__WHAT YOU ARE ASKED TO DO__: For the listing below, return the line containing "Argraffu leinin polyester, wedi'i", the line containing "Yes (157, 1285)", and all lines in between, exactly as written and nothing else.

__DATA FOR REVIEW__:
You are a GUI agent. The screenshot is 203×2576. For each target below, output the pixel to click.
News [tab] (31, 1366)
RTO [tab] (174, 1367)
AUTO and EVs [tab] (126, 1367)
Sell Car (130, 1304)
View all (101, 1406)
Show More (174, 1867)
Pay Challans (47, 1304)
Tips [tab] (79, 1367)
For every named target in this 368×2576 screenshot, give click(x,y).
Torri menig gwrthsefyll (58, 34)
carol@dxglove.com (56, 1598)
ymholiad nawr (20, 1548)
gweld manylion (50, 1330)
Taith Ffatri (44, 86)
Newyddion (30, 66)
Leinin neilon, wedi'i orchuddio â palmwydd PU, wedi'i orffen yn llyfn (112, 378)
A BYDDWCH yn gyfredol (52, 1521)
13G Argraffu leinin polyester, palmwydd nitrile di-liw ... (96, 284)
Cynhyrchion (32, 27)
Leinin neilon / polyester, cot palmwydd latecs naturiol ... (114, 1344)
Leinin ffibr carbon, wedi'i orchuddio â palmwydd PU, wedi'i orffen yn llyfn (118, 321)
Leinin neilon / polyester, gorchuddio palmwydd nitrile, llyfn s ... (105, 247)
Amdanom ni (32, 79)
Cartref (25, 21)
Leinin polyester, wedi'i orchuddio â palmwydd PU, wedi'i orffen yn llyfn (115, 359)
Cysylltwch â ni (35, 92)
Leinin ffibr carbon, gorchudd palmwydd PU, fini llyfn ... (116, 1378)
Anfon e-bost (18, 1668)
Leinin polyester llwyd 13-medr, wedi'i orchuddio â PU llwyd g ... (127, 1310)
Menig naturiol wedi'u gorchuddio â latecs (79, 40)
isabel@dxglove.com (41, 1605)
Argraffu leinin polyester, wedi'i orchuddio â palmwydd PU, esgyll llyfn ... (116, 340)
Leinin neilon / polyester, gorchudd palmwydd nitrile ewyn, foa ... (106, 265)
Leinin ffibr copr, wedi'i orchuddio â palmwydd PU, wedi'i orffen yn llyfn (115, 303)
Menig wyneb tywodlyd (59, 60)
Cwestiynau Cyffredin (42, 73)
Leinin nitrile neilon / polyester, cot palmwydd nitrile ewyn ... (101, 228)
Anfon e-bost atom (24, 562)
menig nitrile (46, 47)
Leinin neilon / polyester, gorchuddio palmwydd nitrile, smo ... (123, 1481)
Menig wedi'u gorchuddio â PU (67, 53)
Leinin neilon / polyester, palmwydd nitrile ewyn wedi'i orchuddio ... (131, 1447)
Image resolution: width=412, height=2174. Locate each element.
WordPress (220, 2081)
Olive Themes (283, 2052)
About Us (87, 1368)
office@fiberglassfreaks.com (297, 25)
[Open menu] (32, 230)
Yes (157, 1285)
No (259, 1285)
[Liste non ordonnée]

__WRITTEN REPLY__:
Argraffu leinin polyester, wedi'i orchuddio â palmwydd PU, esgyll llyfn ... (116, 340)
Leinin neilon / polyester, gorchudd palmwydd nitrile ewyn, foa ... (106, 265)
Leinin ffibr copr, wedi'i orchuddio â palmwydd PU, wedi'i orffen yn llyfn (115, 303)
Menig wyneb tywodlyd (59, 60)
Cwestiynau Cyffredin (42, 73)
Leinin nitrile neilon / polyester, cot palmwydd nitrile ewyn ... (101, 228)
Anfon e-bost atom (24, 562)
menig nitrile (46, 47)
Leinin neilon / polyester, gorchuddio palmwydd nitrile, smo ... (123, 1481)
Menig wedi'u gorchuddio â PU (67, 53)
Leinin neilon / polyester, palmwydd nitrile ewyn wedi'i orchuddio ... (131, 1447)
Image resolution: width=412, height=2174. Locate each element.
WordPress (220, 2081)
Olive Themes (283, 2052)
About Us (87, 1368)
office@fiberglassfreaks.com (297, 25)
[Open menu] (32, 230)
Yes (157, 1285)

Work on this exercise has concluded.